Sangamon County Democrats do not have a candidate for circuit clerk on the March 20 primary ballot, but a giant step has been taken toward the possibility that the party could name someone to fill the likely vacancy after the primary.
KRISTIN DiCENSO said in October she was considering a run for the Democratic nomination for the office. At the time, however, she was the director of the office of strategic services at the Illinois Department of Natural Resources, and she learned that the federal Hatch Act would bar her from running for a partisan office. That law bans people paid with federal funding from certain political activities.
However, as of Feb. 16 — voila — DiCenso has a new state job. She is now adviser to the chief operating officer at the Illinois Department of Transportation. The job was not posted and is exempt both from the anti-patronage Rutan ruling and from civil service rules. DiCenso’s pay went from $76,248 annually to $79,298 in the new job.
To those who have watched carefully, this is not a surprise. JIM MOODY, the Sangamon County Democratic chairman, said several weeks ago that he hoped DiCenso would transfer to another state job that would allow her to run. And in case anybody forgot, the state is now run by Democrats.
Moody said last week that DiCenso’s move was “all on her own initiative.” However, he added, if she runs, she would be “a great candidate” for circuit clerk.
“It’s my sense that the Democratic Party would back her 110 percent,” he said.
One potentially complicating factor is that while no Democrat filed petitions to run for the office, one perennial write-in candidate is seeking the Democratic nomination.
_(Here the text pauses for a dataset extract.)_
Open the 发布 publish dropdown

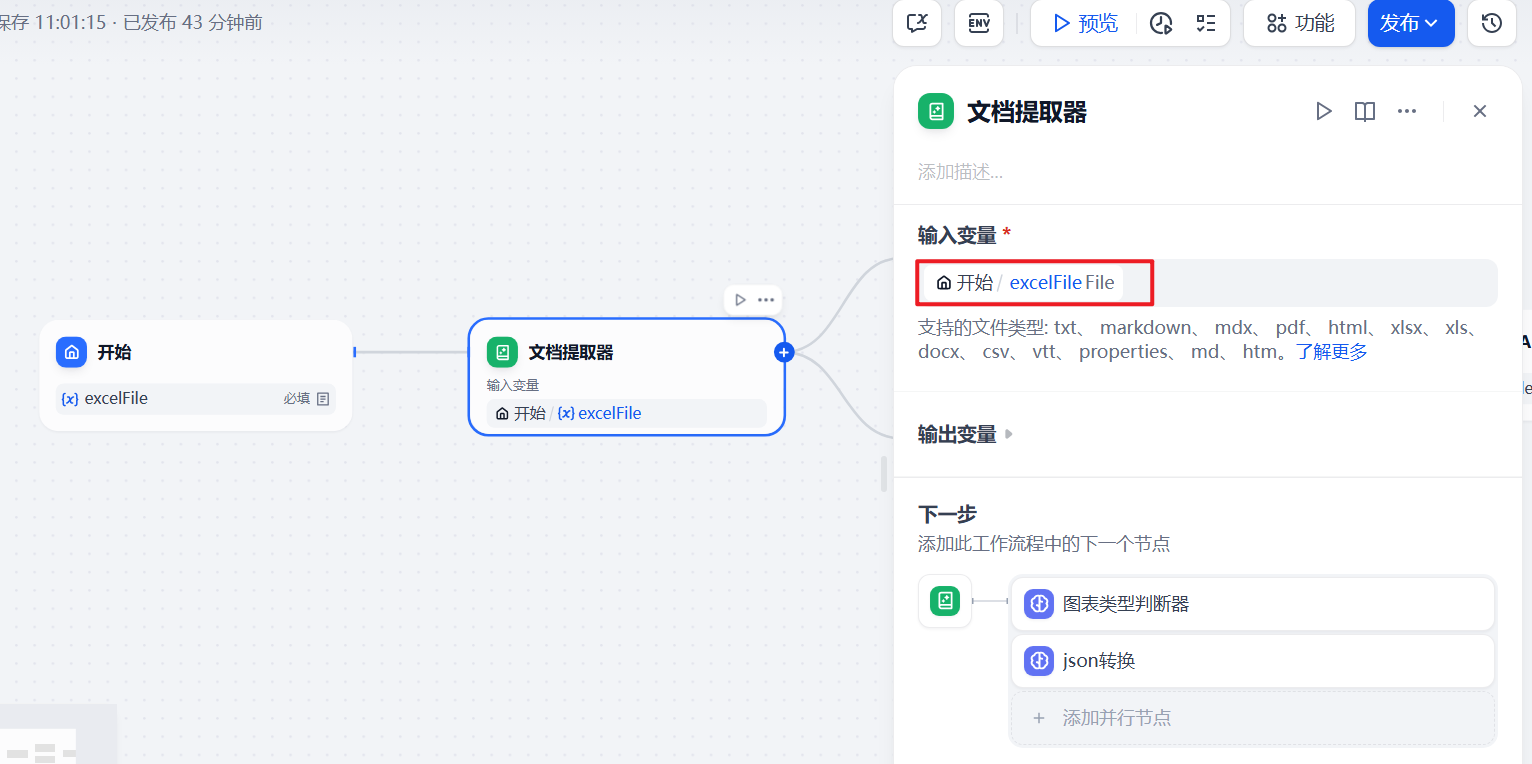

However, that candidate got only two votes when he ran for a Springfield aldermanic spot in 2007. So he’s unlikely to get the 237 write-in votes he would need to become the Democratic candidate and keep the party from appointing DiCenso to the opening on the November ballot.
JOSH KAUFFMAN, spokesman for IDOT, said via email that DiCenso “previously interviewed for positions at IDOT, and has extensive upper level management experience. Her qualifications matched with the need for experience and a strong administrative and supervisory skill set for this position.” He noted that in her DNR job, she oversaw information technology issues, permits and licensing, public services and education initiatives.
“An employee’s personal aspirations are not a concern,” he said about the politics of the situation, “as long as it doesn’t affect individual performance or conflict with job responsibilities.”
He also said that the Hatch Act does not apply to her new job.
DiCenso said she has long hoped to move to IDOT. She said she first interviewed for a job there in August 2010.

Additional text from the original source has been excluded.